Source extract:
start
Re: [Discussion] Versioned SQL UDFs (Catalog routines) in Iceberg

Ajantha Bhat Mon, 03 Jun 2024 18:56:11 -0700

Hi All,
Please find the proposal link
https://github.com/apache/iceberg/issues/10432


Google doc link is attached in the proposal.
And Thanks Stephen Lin <https://github.com/sxlin> for working on it.

Hope it gives more clarity to take the decisions and how we want to
implement it.

- Ajantha

On Wed, May 29, 2024 at 4:01 AM Walaa Eldin Moustafa <wa.moust...@gmail.com>
wrote:

> Thanks Jack. I actually meant scalar/aggregate/table user defined
> functions. Here are some examples of what I meant in (2):
>
> Hive GenericUDF:
> https://github.com/apache/hive/blob/master/ql/src/java/org/apache/hadoop/hive/ql/udf/generic/GenericUDF.java
> Trino user defined functions:
> https://trino.io/docs/current/develop/functions.html
> Flink user defined functions:
> https://nightlies.apache.org/flink/flink-docs-release-1.19/docs/dev/table/functions/udfs/
>
> Probably what you referred to is a variation of (1) where the API is data
> flow/data pipeline API instead of SQL (e.g., Spark Scala). Yes, that is
> also possible in the very long run :)
>
> Thanks,
> Walaa.
>
>
>
>
> On Tue, May 28, 2024 at 2:57 PM Jack Ye <yezhao...@gmail.com> wrote:
>
>> > (2) Custom code written in imperative function according to a
>> Java/Scala/Python API, etc.
>>
>> I think we could still explore some long term opportunities in this case.
>> Consider you register a Spark temp view as some sort of data frame read,
>> then it could still be resolved to a Spark plan that is representable by an
>> intermediate representation. But I agree this gets very complicated very
>> soon, and just having the case (1) covered would already be a huge step
>> forward.
>>
>> -Jack
>>
>>
>> On Tue, May 28, 2024 at 1:40 PM Benny Chow <btc...@gmail.com> wrote:
>>
>>> It's interesting to note that a tabular SQL UDF can be used to build a 
>>> *parameterized
>>> *view.  So, there's definitely a lot in common between UDFs and views.
>>>
>>> Thanks
>>>
>>> On Tue, May 28, 2024 at 9:53 AM Walaa Eldin Moustafa <
>>> wa.moust...@gmail.com> wrote:
>>>
>>>> I think there is a disconnect about what is perceived as a "UDF". There
>>>> are 2 flavors:
>>>>
>>>> (1) Functions that are defined by the user whose definition is a
>>>> composition of other built-in functions/SQL expressions.
>>>> (2) Custom code written in imperative function according to a
>>>> Java/Scala/Python API, etc.
>>>>
>>>> All the examples in Ajantha's references are pretty much from (1) and I
>>>> think those have more analogy to views due to their SQL nature. Agree (2)
>>>> is not practical to maintain by Iceberg, but I think Ajantha's use cases
>>>> are around (1), and may be worth evaluating.
>>>>
>>>> Thanks,
>>>> Walaa.
end
Your tasks:
a. In the Iceberg UDF thread, what does Benny Chow say a tabular SQL UDF can be used to build?
b. Extend the Iceberg UDF email thread beyond its final line.

Word and element location rows:
start
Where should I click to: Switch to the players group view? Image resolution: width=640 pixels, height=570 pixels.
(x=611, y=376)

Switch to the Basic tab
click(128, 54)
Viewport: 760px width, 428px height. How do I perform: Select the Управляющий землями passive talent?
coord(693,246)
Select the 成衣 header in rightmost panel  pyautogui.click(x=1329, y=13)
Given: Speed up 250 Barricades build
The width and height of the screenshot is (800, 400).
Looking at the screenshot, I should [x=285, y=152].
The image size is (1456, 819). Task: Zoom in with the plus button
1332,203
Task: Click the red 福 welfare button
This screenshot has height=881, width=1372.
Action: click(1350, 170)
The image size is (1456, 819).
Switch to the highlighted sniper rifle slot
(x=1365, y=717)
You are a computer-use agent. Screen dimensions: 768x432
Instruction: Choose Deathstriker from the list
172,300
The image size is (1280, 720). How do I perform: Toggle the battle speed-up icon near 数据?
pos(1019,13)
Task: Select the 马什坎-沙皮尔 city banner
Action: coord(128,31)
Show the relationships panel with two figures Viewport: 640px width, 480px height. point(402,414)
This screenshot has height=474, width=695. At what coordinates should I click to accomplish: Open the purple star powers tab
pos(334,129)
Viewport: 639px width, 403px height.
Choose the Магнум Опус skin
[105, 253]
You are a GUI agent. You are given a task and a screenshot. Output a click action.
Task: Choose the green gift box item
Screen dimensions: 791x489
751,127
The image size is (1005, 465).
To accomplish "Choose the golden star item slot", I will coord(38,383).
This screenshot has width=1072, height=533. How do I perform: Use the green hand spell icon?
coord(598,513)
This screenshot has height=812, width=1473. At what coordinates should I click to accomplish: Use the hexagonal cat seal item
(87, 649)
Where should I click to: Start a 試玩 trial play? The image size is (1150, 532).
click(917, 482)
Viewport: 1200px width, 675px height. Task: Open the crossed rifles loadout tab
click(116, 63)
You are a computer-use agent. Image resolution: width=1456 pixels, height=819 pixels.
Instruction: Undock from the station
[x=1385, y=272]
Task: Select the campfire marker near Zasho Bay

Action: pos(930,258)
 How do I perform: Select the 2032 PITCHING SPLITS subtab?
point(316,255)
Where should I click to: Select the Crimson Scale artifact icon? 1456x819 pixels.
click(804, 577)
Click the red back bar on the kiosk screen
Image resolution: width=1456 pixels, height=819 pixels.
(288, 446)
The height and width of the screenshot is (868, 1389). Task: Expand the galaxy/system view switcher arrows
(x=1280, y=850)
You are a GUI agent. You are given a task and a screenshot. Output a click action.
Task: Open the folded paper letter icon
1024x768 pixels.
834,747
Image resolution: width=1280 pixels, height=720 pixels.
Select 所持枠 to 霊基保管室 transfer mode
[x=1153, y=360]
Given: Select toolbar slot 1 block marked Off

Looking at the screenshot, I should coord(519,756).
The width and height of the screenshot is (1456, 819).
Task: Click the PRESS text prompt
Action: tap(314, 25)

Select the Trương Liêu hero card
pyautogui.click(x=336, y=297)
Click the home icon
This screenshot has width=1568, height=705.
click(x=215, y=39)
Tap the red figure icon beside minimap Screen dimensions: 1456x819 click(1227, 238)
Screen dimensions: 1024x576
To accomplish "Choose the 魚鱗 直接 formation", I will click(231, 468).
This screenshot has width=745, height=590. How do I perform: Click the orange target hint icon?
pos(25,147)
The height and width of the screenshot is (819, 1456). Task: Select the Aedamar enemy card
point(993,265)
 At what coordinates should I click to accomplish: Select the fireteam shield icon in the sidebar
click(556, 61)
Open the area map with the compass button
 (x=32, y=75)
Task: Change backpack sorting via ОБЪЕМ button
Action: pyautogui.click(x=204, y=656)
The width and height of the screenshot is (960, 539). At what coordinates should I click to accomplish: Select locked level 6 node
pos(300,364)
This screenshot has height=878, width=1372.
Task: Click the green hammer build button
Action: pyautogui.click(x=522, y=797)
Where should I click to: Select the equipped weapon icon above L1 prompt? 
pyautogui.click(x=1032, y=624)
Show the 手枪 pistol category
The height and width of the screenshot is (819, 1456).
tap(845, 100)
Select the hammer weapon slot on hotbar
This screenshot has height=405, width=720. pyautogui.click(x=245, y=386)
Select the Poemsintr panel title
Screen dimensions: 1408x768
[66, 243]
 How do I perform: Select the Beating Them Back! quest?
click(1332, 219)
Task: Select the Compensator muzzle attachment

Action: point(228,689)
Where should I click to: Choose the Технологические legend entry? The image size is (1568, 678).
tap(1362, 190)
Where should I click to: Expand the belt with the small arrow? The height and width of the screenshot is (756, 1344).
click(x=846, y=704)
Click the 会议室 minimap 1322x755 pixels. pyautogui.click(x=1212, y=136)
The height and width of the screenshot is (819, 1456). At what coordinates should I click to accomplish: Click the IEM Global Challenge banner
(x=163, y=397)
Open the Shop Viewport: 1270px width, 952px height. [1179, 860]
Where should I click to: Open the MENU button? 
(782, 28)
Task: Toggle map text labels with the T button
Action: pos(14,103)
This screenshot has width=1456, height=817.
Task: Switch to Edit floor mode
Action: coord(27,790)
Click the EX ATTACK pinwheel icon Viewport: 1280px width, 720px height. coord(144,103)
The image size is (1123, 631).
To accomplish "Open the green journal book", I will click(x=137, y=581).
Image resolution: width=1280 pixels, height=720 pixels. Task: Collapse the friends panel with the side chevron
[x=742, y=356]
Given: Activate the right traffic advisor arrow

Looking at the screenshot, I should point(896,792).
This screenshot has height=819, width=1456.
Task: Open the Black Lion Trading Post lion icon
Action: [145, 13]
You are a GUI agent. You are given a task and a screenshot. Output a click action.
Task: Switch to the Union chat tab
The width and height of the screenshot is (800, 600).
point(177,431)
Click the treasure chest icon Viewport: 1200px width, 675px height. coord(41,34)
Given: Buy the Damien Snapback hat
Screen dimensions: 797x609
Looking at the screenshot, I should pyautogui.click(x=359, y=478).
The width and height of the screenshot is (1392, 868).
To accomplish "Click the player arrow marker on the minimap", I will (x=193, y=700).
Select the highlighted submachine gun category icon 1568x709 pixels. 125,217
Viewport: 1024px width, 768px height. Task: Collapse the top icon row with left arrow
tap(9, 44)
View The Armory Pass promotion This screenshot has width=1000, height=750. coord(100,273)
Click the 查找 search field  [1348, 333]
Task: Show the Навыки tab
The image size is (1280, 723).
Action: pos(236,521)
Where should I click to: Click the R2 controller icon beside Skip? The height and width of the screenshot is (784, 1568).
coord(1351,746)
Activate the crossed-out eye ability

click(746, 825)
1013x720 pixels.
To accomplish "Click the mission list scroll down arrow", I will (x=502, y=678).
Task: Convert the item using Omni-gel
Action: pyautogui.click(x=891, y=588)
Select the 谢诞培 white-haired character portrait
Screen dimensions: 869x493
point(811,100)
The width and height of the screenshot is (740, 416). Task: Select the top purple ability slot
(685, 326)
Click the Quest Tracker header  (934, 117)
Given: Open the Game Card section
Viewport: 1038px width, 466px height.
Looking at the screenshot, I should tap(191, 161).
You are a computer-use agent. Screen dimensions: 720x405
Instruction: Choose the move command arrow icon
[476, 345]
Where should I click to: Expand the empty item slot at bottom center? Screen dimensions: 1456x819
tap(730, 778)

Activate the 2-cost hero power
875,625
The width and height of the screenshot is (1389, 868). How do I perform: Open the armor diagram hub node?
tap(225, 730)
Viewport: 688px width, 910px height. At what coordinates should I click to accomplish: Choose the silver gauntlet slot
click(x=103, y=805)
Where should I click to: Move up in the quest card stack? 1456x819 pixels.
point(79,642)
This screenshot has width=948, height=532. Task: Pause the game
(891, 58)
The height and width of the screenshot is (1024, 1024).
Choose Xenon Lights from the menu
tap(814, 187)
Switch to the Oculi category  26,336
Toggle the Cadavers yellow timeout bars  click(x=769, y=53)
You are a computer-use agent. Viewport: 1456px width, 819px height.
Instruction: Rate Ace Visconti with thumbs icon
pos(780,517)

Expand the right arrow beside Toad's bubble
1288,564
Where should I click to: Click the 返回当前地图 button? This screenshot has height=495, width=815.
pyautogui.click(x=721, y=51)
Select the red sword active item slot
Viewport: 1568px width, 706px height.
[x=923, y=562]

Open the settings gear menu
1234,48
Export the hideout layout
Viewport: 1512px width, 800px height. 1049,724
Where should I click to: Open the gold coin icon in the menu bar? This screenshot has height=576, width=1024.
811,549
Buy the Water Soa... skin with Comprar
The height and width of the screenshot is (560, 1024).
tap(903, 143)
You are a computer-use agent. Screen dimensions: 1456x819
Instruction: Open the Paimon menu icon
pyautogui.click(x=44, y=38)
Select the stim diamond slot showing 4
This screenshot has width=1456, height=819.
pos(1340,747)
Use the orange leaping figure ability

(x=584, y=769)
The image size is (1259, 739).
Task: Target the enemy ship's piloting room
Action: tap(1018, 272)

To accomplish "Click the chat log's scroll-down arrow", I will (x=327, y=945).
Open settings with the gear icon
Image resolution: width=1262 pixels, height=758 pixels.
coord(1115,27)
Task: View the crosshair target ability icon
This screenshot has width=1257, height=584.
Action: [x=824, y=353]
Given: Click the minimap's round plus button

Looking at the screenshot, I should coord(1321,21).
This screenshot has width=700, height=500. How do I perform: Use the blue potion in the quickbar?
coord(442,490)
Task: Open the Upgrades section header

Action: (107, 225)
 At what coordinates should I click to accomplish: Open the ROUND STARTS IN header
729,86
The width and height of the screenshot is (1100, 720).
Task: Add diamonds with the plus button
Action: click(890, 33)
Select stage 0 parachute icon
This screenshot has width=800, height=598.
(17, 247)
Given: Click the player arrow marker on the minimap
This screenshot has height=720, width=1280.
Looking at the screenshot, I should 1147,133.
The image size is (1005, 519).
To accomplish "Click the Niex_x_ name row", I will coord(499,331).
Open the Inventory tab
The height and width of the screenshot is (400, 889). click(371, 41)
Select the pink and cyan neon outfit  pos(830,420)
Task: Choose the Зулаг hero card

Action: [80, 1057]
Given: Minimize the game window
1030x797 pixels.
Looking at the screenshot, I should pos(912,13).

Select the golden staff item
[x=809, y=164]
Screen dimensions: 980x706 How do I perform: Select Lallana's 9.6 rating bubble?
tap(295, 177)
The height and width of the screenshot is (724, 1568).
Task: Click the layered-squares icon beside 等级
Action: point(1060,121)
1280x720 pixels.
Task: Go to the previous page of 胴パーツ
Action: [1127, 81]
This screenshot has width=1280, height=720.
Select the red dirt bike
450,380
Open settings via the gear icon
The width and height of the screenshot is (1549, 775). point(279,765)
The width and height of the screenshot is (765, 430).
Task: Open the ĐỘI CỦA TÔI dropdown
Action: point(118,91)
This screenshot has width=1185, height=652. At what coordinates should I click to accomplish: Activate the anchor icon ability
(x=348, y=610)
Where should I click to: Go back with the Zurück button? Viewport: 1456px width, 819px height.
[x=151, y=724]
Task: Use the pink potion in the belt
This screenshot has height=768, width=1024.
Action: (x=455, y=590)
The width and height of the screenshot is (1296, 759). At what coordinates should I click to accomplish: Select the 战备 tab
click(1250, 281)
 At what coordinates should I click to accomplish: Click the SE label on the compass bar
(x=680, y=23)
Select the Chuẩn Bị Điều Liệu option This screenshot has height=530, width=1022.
end
Answer list:
a. A parameterized view.

b.
>>>>
>>>>
>>>> On Tue, May 28, 2024 at 9:45 AM Ajantha Bhat <ajanthab...@gmail.com>
>>>> wrote:
>>>>
>>>>> I guess we'll know more when you post the proposal, but I think this
>>>>>> would be a very difficult area to tackle across engines, languages, and
>>>>>> memory models without having a huge performance penalty.
>>>>>
>>>>> Assuming Iceberg initially supports SQL representations of UDFs
>>>>> (similar to views as shared by the reference links above), the complexity
>>>>> involved will be similar to managing views.
>>>>>
>>>>> Thanks, Ryan, Robert, and Jack, for your input.
>>>>> We will work on publishing the draft spec (inspired by the view spec)
>>>>> this week to facilitate further discussions.
>>>>>
>>>>> - Ajantha
>>>>>
>>>>> On Tue, May 28, 2024 at 7:33 PM Jack Ye <yezhao...@gmail.com> wrote:
>>>>>
>>>>>> > While it would be great to have a common set of functions across
>>>>>> engines, I don't see how that is practical when those engines are
>>>>>> implemented so differently. Plugging in code -- and especially custom
>>>>>> user-supplied code -- seems inherently specialized to me and should be 
>>>>>> part
>>>>>> of the engines' design.
>>>>>>
>>>>>> How is this different from the views? I feel we can say exactly the
>>>>>> same thing for Iceberg views, but yet we have Iceberg multi-dialect views
>>>>>> implemented. Maybe it sounds like we are trying to draw a line between 
>>>>>> SQL
>>>>>> vs other programming language as "code"? but I think SQL is just another
>>>>>> type of code, and we are already talking about compiling all these
>>>>>> different code dialects to an intermediate representation (using projects
>>>>>> like Coral, Substrait), which will be stored as another type of
>>>>>> representation of Iceberg view. I think the same functionality can be 
>>>>>> used
>>>>>> for UDFs if developed.
>>>>>>
>>>>>> I actually hink adding UDF support is a good idea, even just a
>>>>>> multi-dialect one like view, and that can allow engines to for example
>>>>>> parse a view SQL, and when a function referenced cannot be resolved, try 
>>>>>> to
>>>>>> seek for a multi-dialect UDF definition.
>>>>>>
>>>>>> I guess we can discuss more when we have the actual proposal
>>>>>> published.
>>>>>>
>>>>>> Best,
>>>>>> Jack Ye
>>>>>>
>>>>>>
>>>>>>
>>>>>>
>>>>>> On Tue, May 28, 2024 at 1:32 AM Robert Stupp <sn...@snazy.de> wrote:
>>>>>>
>>>>>>> UDFs are as engine specific and portable and "non-centralized" as
>>>>>>> views are. The same performance concerns apply to views as well.
>>>>>>> Iceberg should define a common base upon which engines can build, so
>>>>>>> the argument that UDFs aren't practical, because engines are different, 
>>>>>>> is
>>>>>>> probably only a temporary concern.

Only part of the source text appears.